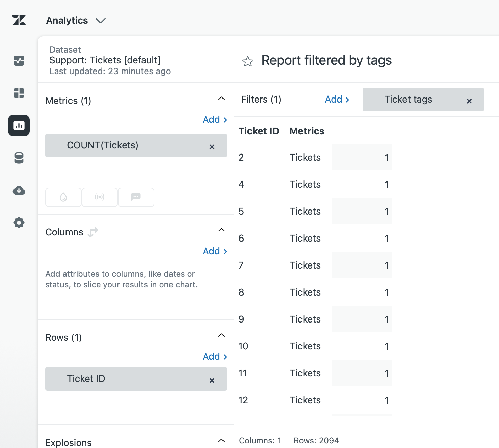
Task: Collapse the Rows section
Action: click(x=221, y=335)
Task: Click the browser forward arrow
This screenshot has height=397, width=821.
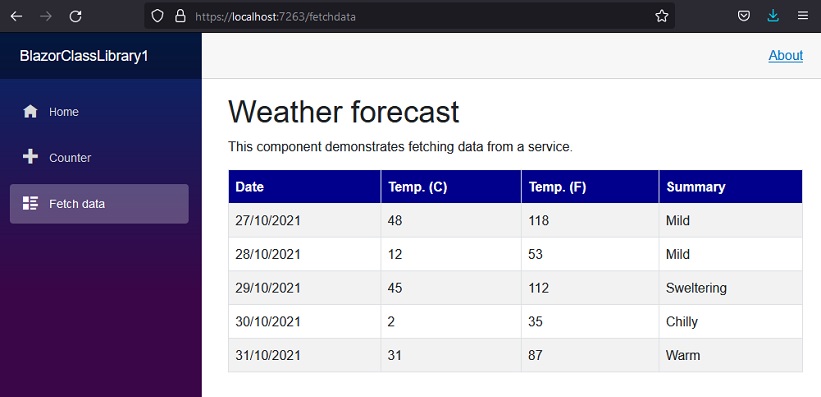Action: coord(46,16)
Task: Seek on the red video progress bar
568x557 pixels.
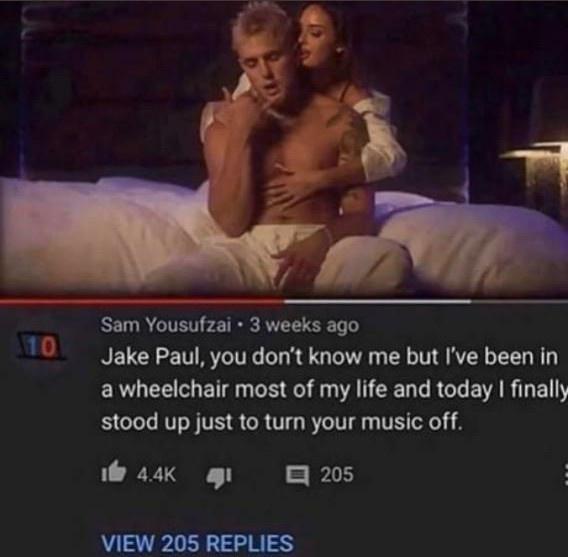Action: point(142,301)
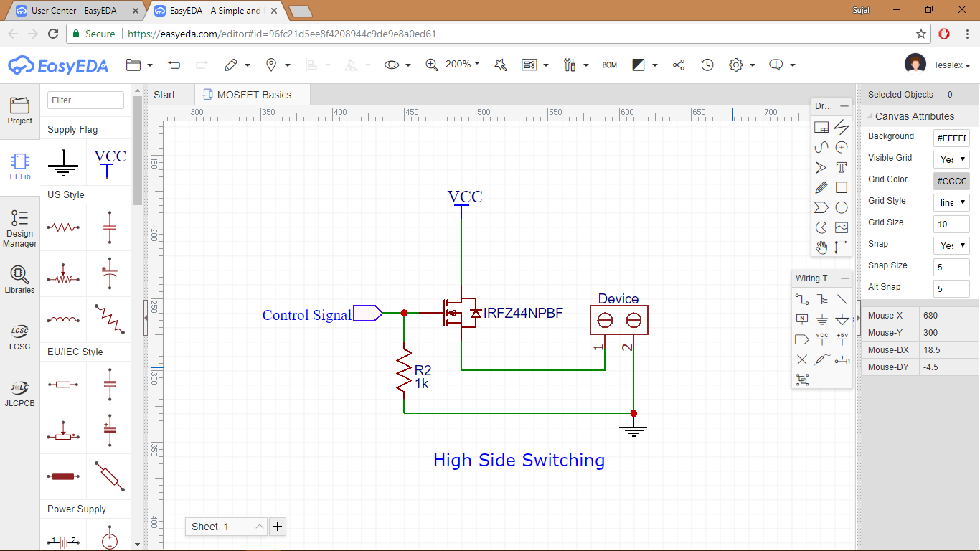Collapse the Canvas Attributes section
The image size is (980, 551).
click(x=871, y=116)
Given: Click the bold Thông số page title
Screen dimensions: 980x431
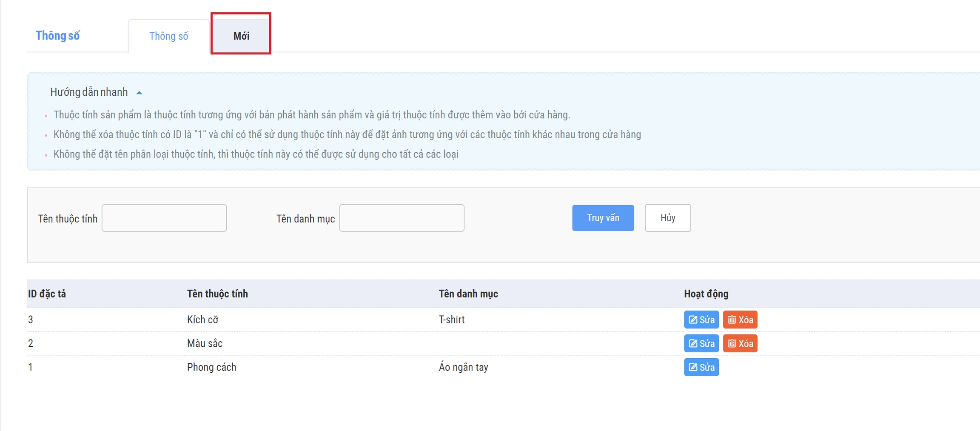Looking at the screenshot, I should [x=57, y=36].
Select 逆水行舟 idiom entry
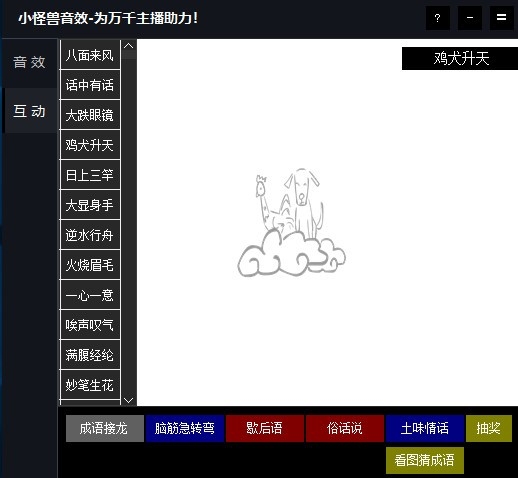The height and width of the screenshot is (478, 518). point(90,235)
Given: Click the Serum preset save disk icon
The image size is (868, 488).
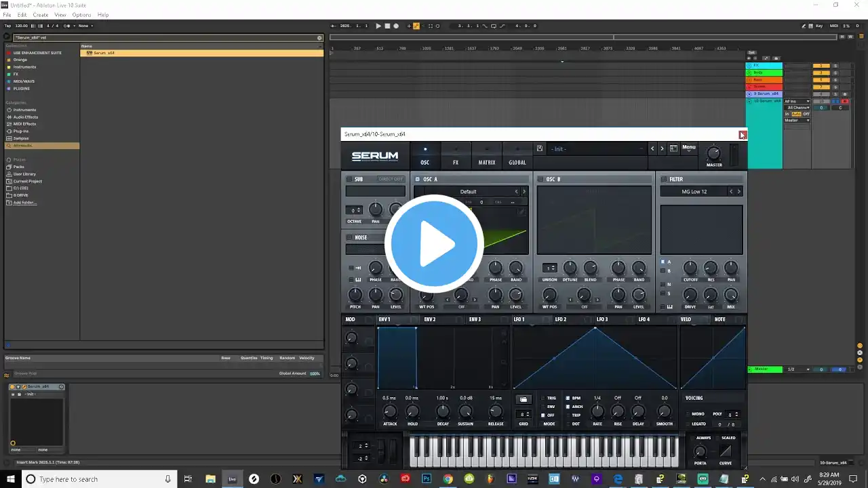Looking at the screenshot, I should (539, 148).
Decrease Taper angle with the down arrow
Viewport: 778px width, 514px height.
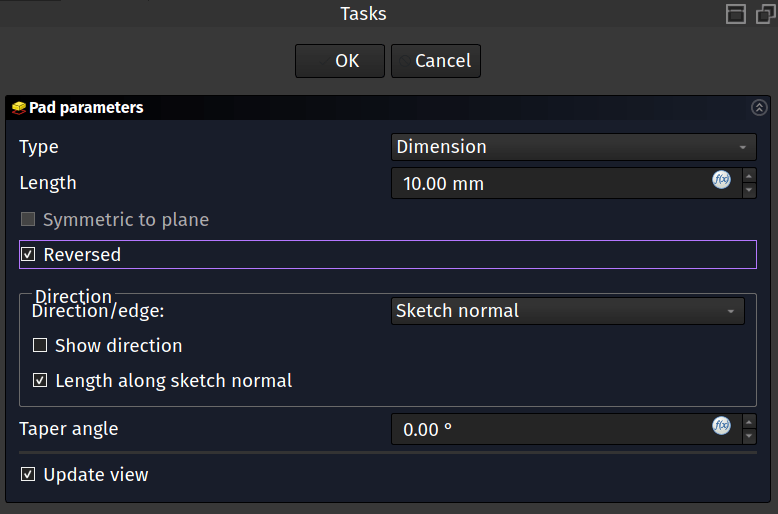(749, 436)
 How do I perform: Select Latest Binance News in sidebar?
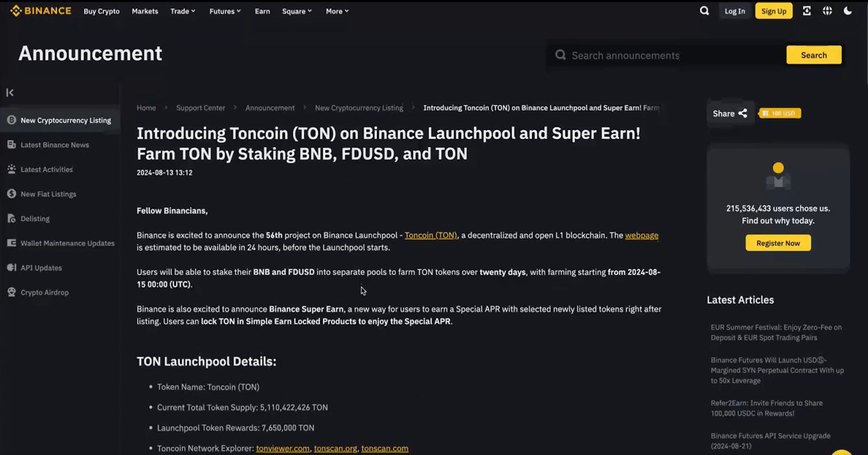54,145
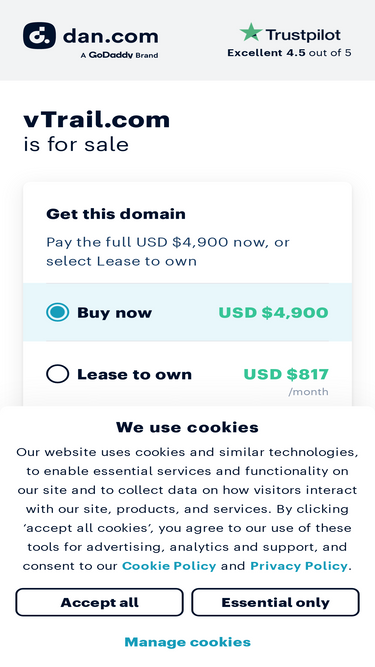Click the USD $817 per month price

(x=286, y=380)
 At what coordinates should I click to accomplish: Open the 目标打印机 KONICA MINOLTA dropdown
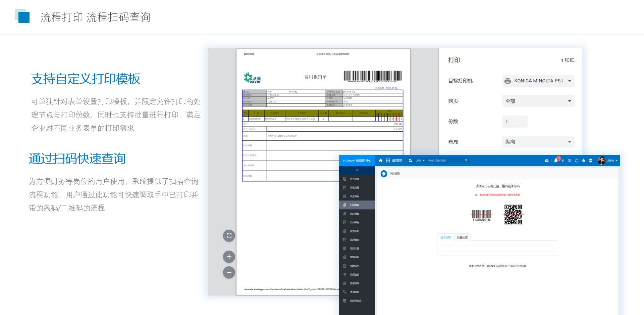[x=538, y=81]
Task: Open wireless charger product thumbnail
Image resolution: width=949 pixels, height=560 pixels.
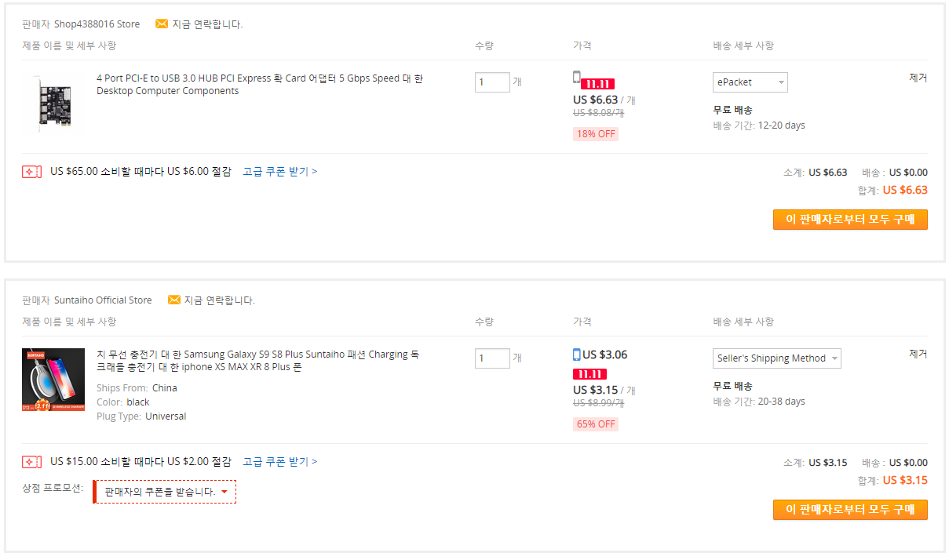Action: point(53,380)
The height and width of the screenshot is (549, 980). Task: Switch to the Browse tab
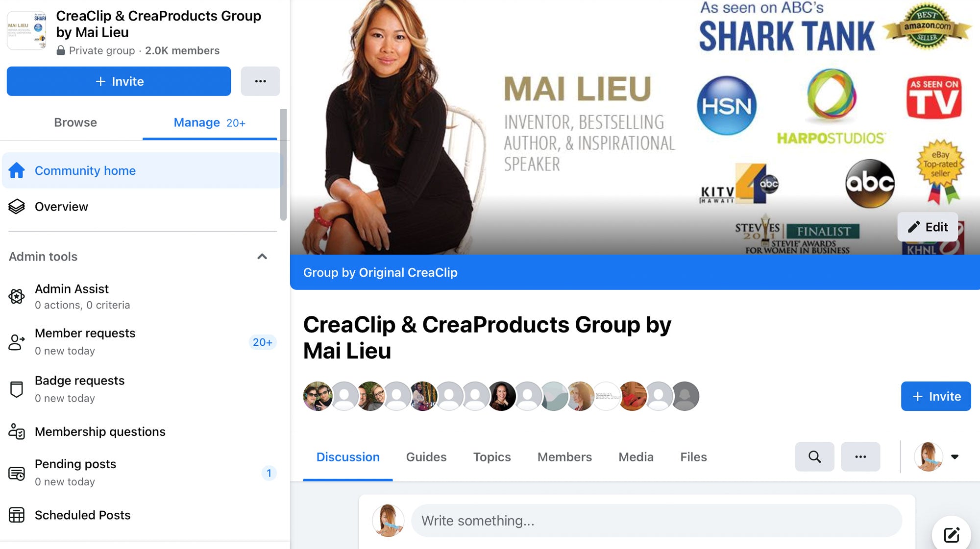tap(75, 122)

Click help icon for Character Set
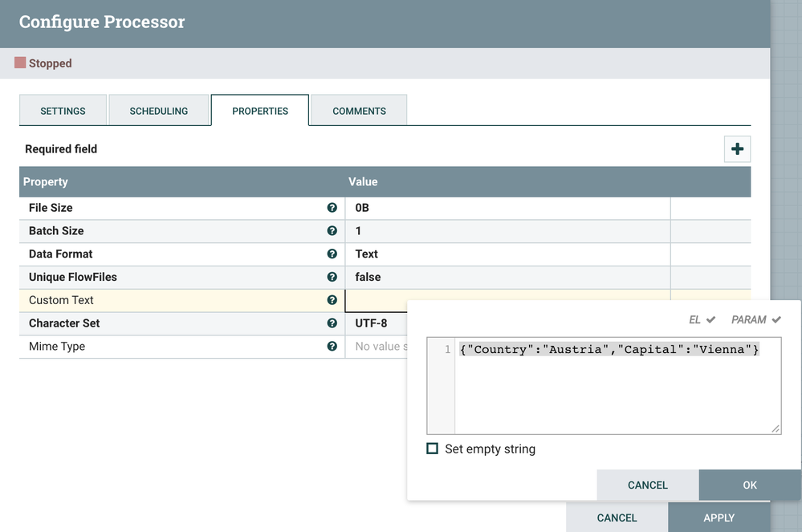(332, 323)
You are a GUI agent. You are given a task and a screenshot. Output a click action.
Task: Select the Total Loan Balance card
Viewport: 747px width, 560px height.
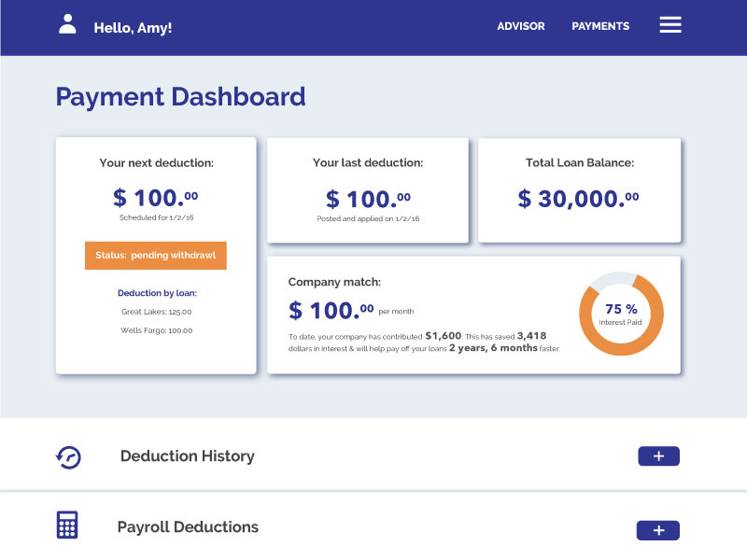(x=580, y=190)
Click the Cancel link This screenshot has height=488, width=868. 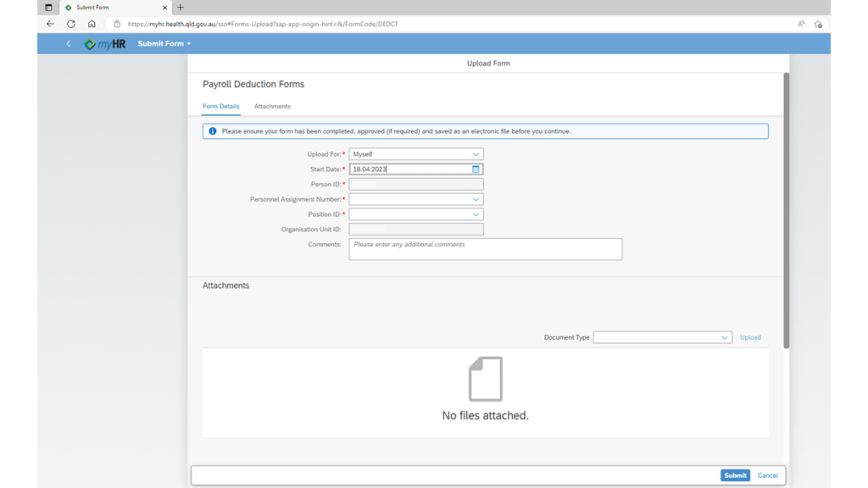click(x=767, y=475)
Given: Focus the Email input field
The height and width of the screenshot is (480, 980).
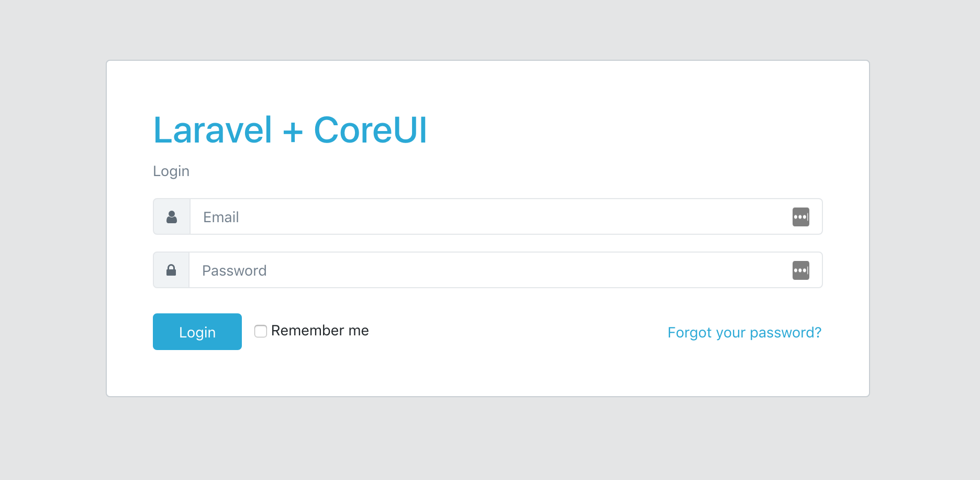Looking at the screenshot, I should (487, 217).
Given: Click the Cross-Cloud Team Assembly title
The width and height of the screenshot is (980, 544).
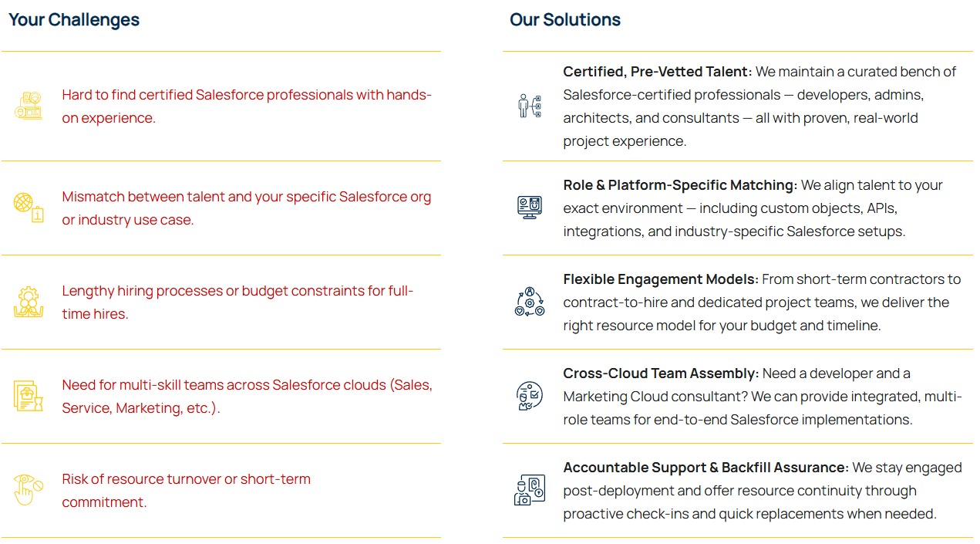Looking at the screenshot, I should (661, 373).
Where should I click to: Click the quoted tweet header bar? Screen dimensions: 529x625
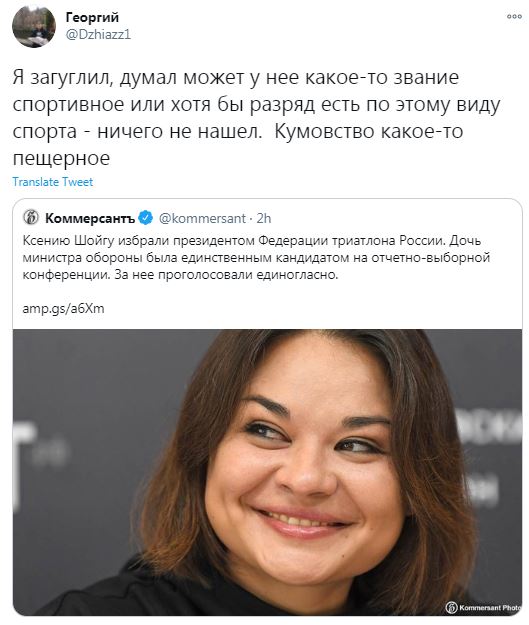[267, 218]

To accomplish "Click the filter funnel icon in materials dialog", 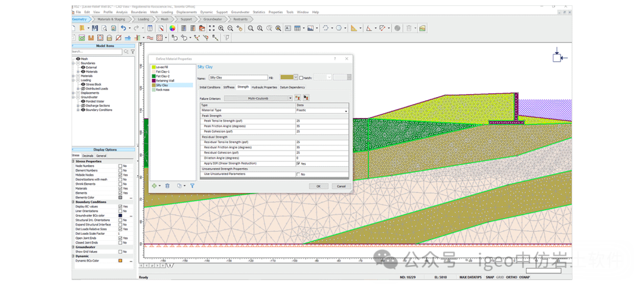I will click(193, 186).
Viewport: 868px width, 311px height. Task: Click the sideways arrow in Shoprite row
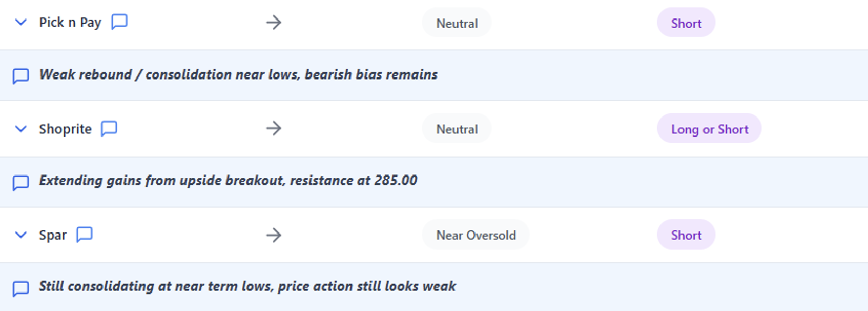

■ What the exercise asks
Identify the lines of the data that contain the word "title". Copy each of them.

■ Exercise response
Given: Click the bold Thông số page title
Given: Click the Cross-Cloud Team Assembly title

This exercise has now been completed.